Input data section start
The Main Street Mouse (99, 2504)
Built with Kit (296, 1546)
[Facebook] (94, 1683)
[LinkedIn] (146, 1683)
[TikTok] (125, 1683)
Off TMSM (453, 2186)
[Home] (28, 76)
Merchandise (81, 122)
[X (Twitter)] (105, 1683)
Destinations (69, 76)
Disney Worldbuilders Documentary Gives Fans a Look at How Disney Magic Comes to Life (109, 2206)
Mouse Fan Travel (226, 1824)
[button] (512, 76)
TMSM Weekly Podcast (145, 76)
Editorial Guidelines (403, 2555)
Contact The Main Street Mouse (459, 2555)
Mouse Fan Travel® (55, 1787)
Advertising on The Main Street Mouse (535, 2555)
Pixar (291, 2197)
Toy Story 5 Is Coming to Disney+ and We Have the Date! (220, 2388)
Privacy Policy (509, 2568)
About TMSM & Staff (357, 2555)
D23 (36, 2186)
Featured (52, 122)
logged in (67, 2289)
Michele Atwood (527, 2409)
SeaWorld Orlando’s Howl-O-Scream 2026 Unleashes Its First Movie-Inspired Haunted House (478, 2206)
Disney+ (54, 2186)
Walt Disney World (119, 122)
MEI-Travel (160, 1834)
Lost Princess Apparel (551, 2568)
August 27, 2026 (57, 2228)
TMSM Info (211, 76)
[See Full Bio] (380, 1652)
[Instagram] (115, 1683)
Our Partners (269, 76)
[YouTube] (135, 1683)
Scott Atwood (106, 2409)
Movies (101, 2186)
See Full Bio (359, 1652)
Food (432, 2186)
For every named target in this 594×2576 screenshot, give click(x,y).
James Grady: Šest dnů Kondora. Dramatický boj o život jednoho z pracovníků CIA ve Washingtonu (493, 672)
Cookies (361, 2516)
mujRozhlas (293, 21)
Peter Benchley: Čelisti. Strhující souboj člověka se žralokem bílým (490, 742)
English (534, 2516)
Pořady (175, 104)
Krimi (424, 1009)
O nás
Input data section end
_Exercise:_ Output the lines from the one holding "Lost Princess Apparel (551, 2568)" to the last line of the material, inclusive, exactly as they appear. Add no others.

_Exercise answer:_
Lost Princess Apparel (551, 2568)
August 27, 2026 (57, 2228)
TMSM Info (211, 76)
[See Full Bio] (380, 1652)
[Instagram] (115, 1683)
Our Partners (269, 76)
[YouTube] (135, 1683)
Scott Atwood (106, 2409)
Movies (101, 2186)
See Full Bio (359, 1652)
Food (432, 2186)
For every named target in this 594×2576 screenshot, give click(x,y).
James Grady: Šest dnů Kondora. Dramatický boj o život jednoho z pracovníků CIA ve Washingtonu (493, 672)
Cookies (361, 2516)
mujRozhlas (293, 21)
Peter Benchley: Čelisti. Strhující souboj člověka se žralokem bílým (490, 742)
English (534, 2516)
Pořady (175, 104)
Krimi (424, 1009)
O nás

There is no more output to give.